=== Saved data entries ===
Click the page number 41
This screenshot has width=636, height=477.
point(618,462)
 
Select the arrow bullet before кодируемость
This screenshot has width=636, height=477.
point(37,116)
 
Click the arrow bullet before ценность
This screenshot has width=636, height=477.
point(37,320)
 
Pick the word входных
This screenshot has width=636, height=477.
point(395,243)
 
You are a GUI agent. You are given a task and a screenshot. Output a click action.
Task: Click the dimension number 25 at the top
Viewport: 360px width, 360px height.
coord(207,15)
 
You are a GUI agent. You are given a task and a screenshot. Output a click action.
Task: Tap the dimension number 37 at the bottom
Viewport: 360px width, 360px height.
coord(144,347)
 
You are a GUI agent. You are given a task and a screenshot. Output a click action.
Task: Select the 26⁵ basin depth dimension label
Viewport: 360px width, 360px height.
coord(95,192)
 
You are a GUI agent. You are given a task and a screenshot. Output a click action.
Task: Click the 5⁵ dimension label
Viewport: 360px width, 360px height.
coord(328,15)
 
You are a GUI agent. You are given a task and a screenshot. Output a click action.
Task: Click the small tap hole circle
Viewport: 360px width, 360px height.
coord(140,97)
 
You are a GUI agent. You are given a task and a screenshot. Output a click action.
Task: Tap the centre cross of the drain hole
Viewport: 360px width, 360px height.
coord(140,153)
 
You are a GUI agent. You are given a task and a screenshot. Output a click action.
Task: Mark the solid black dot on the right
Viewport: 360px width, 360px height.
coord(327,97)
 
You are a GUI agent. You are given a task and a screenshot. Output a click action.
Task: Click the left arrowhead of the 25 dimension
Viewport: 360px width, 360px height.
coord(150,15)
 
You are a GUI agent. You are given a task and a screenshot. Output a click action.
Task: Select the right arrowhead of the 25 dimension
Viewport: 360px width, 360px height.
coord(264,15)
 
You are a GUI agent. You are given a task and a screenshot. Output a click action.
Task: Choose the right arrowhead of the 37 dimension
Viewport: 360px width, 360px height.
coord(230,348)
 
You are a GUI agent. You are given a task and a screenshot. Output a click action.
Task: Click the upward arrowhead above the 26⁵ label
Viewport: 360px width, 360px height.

=== Exercise brief ===
Turn the listing above into a JSON array of strings, with each line as its own string and blank lines omitted.

=== Result for this exercise ===
[
  "Click the page number 41",
  "This screenshot has width=636, height=477.",
  "point(618,462)",
  "Select the arrow bullet before кодируемость",
  "This screenshot has width=636, height=477.",
  "point(37,116)",
  "Click the arrow bullet before ценность",
  "This screenshot has width=636, height=477.",
  "point(37,320)",
  "Pick the word входных",
  "This screenshot has width=636, height=477.",
  "point(395,243)",
  "You are a GUI agent. You are given a task and a screenshot. Output a click action.",
  "Task: Click the dimension number 25 at the top",
  "Viewport: 360px width, 360px height.",
  "coord(207,15)",
  "You are a GUI agent. You are given a task and a screenshot. Output a click action.",
  "Task: Tap the dimension number 37 at the bottom",
  "Viewport: 360px width, 360px height.",
  "coord(144,347)",
  "You are a GUI agent. You are given a task and a screenshot. Output a click action.",
  "Task: Select the 26⁵ basin depth dimension label",
  "Viewport: 360px width, 360px height.",
  "coord(95,192)",
  "You are a GUI agent. You are given a task and a screenshot. Output a click action.",
  "Task: Click the 5⁵ dimension label",
  "Viewport: 360px width, 360px height.",
  "coord(328,15)",
  "You are a GUI agent. You are given a task and a screenshot. Output a click action.",
  "Task: Click the small tap hole circle",
  "Viewport: 360px width, 360px height.",
  "coord(140,97)",
  "You are a GUI agent. You are given a task and a screenshot. Output a click action.",
  "Task: Tap the centre cross of the drain hole",
  "Viewport: 360px width, 360px height.",
  "coord(140,153)",
  "You are a GUI agent. You are given a task and a screenshot. Output a click action.",
  "Task: Mark the solid black dot on the right",
  "Viewport: 360px width, 360px height.",
  "coord(327,97)",
  "You are a GUI agent. You are given a task and a screenshot. Output a click action.",
  "Task: Click the left arrowhead of the 25 dimension",
  "Viewport: 360px width, 360px height.",
  "coord(150,15)",
  "You are a GUI agent. You are given a task and a screenshot. Output a click action.",
  "Task: Select the right arrowhead of the 25 dimension",
  "Viewport: 360px width, 360px height.",
  "coord(264,15)",
  "You are a GUI agent. You are given a task and a screenshot. Output a click action.",
  "Task: Choose the right arrowhead of the 37 dimension",
  "Viewport: 360px width, 360px height.",
  "coord(230,348)",
  "You are a GUI agent. You are given a task and a screenshot. Output a click action.",
  "Task: Click the upward arrowhead above the 26⁵ label",
  "Viewport: 360px width, 360px height."
]